Our collection was one of several surveys in Chinese hospitals collecting medical profession sheets. We collected as many sheets as possible through the survey and found three characteristics of the medical profession in hospitals: (1) the medical profession bears great similarities in most Chinese hospitals, (2) Chinese medicine hospitals have adopted Western medicine to a great extent, and (3) most hospitals did not consider information exchange among different healthcare providers.

The set of medical sheets resulting from this research reflected information cataloging in hospitals in general. The set that we collected will also provide a useful reference for future EMR research and development.

Checking on the integration of data elements

Because most hospitals did not consider information exchange among different healthcare centers, almost all sheets lacked unified identification. The ID number of different sheets in one hospital may be generated by different systems or in different ways from the method used in a different hospital. The process of complementation elements for medical sheets was constrained by the national data element standard, the Basic Dataset of Person Information, assuring the interoperability of information among local EMRS and regional EHR platforms [15].

The regional EHR platform was a national EHR architecture composed of three levels: national, provincial and regional or city levels. The building of a regional EHR platform has begun in several regions with the goal of sharing personal health information regionally and (ultimately) nationally. The EMR were data sources for the regional EHRS; therefore, consistency with EHR standards was a basic requirement for EMR standards.

Comparison of proposed EMR content structure with the basic medical sheets

The proposed EMR content structure influenced the categorization of items on medical sheets. This process verified the capacity of the content structure and to what extent the vessel could cover all items from those original data sheets from the hospitals. The matching process might lead to the addition of data groups or data elements. Eventually, this research sought to build a universal structure composed of data groups, and the data groups could append data elements when necessary. When data groups became the basic information units of the EMR content structure, their values were assigned by acquiring data elements.

The relationship between EMR templates and data groups

Data groups were used to rebuild the real medical record sheets and form the templates of the activity sheet. The advantage of the templates was their practicality. By assigning values to data elements and data groups, the abstract EMR structure became concrete and could be used as a guideline in building EMRS.

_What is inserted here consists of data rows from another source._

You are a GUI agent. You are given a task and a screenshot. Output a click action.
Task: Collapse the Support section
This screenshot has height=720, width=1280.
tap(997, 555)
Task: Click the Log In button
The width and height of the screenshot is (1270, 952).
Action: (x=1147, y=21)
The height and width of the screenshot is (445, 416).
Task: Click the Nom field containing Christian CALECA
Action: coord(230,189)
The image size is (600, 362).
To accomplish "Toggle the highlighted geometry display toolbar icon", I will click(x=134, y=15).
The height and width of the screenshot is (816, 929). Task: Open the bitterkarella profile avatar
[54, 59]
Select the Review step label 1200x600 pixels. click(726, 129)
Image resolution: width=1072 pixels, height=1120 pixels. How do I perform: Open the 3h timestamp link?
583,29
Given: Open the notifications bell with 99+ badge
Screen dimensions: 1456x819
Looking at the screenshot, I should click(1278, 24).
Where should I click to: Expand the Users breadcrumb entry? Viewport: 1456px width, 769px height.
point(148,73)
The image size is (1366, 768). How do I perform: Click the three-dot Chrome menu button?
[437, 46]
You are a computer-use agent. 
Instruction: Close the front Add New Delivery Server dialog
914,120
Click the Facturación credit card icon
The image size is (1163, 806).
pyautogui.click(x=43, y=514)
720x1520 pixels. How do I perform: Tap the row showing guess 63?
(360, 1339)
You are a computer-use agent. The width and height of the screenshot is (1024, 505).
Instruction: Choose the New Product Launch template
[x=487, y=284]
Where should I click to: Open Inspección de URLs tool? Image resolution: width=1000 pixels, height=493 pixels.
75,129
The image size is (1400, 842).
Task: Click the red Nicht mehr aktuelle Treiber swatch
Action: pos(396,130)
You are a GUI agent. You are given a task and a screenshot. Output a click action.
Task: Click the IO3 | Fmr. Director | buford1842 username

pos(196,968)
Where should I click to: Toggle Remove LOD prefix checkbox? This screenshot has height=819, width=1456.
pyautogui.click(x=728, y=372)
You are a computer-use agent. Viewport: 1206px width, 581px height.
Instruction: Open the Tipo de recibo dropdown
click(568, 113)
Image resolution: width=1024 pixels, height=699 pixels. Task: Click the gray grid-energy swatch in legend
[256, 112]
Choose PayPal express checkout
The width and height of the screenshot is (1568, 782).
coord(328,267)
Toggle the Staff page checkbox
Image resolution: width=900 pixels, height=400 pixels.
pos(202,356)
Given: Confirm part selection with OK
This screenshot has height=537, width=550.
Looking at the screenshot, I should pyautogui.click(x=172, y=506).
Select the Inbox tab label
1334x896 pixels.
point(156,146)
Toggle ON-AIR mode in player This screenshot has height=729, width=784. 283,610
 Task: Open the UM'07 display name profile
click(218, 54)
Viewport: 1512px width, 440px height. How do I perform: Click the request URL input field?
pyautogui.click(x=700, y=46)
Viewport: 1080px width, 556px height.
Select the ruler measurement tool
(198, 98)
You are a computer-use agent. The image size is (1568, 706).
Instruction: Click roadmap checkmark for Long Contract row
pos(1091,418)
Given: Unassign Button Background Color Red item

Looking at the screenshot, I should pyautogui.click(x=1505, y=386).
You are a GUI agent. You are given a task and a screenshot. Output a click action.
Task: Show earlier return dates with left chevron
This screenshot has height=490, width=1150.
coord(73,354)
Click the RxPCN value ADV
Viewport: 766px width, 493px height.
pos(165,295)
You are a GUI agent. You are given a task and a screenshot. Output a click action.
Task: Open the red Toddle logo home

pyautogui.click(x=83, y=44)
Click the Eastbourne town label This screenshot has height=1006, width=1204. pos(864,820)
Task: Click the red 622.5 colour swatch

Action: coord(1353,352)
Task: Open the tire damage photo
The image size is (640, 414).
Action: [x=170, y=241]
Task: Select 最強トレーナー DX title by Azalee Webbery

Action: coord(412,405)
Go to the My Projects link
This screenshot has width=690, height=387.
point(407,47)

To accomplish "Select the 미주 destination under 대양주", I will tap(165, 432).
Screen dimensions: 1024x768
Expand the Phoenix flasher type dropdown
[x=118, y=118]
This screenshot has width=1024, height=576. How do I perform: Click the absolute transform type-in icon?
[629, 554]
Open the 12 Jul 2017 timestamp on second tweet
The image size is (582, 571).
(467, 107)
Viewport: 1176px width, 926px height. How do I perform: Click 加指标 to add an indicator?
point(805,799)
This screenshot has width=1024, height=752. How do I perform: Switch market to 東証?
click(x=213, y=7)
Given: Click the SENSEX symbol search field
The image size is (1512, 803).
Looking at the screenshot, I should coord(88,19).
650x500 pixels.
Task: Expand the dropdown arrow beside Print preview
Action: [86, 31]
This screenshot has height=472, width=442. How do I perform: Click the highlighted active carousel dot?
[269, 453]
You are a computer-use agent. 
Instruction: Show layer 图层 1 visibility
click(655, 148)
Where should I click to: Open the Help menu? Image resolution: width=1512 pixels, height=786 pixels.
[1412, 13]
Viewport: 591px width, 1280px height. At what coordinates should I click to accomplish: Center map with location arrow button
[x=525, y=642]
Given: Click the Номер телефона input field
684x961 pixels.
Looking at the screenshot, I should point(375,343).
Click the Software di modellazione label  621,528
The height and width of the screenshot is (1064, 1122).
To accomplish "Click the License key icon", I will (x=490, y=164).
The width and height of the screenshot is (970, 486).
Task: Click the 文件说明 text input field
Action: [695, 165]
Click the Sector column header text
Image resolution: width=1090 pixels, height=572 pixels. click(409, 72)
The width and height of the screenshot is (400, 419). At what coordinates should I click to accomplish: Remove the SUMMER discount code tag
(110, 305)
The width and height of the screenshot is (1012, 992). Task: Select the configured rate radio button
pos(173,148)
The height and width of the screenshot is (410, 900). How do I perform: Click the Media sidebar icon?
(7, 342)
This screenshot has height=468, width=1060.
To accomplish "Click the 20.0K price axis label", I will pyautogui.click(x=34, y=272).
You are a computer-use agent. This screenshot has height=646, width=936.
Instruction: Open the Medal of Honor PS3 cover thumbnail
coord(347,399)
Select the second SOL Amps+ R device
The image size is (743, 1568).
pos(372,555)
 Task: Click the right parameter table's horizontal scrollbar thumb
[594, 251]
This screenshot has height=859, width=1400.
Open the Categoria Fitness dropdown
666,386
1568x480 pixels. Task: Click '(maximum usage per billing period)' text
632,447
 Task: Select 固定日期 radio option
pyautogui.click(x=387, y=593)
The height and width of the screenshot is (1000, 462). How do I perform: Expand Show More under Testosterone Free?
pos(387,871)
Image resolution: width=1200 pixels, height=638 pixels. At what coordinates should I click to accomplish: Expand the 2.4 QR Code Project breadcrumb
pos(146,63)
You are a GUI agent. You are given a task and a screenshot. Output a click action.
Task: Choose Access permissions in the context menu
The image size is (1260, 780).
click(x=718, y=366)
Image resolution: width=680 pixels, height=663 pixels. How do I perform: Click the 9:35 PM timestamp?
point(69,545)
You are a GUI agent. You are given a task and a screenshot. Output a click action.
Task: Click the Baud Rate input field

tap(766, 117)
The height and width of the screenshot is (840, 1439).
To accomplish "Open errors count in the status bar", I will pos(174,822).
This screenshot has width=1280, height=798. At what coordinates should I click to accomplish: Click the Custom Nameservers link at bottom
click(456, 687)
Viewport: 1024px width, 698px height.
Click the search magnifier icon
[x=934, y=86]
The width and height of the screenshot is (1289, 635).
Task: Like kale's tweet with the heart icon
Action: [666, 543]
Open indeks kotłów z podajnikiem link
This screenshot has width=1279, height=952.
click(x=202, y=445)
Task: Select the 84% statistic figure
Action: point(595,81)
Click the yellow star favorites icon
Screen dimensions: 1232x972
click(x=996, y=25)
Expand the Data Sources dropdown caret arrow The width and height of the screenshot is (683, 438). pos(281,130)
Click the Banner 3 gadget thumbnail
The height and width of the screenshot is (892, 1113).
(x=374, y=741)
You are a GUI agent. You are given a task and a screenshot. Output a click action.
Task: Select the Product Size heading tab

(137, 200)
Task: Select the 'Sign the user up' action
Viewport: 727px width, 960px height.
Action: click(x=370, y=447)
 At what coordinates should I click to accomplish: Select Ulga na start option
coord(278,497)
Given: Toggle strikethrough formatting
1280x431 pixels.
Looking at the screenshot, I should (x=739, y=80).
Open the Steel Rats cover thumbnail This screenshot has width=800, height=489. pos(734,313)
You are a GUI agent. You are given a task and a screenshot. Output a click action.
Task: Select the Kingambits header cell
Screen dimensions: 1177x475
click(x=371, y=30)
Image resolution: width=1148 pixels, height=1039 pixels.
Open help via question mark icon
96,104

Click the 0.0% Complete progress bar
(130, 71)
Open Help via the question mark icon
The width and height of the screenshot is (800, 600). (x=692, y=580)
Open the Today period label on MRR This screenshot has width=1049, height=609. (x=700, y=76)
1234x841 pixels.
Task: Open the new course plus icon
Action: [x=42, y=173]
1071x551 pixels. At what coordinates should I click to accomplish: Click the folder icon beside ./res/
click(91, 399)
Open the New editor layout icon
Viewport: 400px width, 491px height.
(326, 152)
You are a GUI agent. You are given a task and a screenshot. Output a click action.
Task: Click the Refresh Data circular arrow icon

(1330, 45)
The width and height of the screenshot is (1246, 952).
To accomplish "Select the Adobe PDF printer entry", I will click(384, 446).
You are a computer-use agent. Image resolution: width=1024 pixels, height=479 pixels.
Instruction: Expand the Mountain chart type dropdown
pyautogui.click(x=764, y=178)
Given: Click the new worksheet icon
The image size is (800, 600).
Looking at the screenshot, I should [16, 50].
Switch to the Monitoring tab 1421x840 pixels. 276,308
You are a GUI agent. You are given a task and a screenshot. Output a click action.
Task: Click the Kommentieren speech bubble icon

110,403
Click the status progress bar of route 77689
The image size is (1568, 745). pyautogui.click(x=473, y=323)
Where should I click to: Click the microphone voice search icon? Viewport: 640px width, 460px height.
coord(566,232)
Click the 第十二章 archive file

Future research will focus on building standards and rules for EMRS in hospitals. The standards will be applied to the EHR architecture at national, provincial, and regional levels. This will also facilitate cross-institutional sharing of medical information.

Conclusion

We proposed an EMR basic content structure with a basic set of medical record sheets, a basic set of data groups with data elements, and finally a basic set of templates. The proposed structure covers most information that hospitals collect regarding their patients, and the universality of structure and concise table format allow for its implementation in specific EMRS. The EMR basic content structure will help to promote the standardization of the EMR system and aid in building local EHR platforms in China.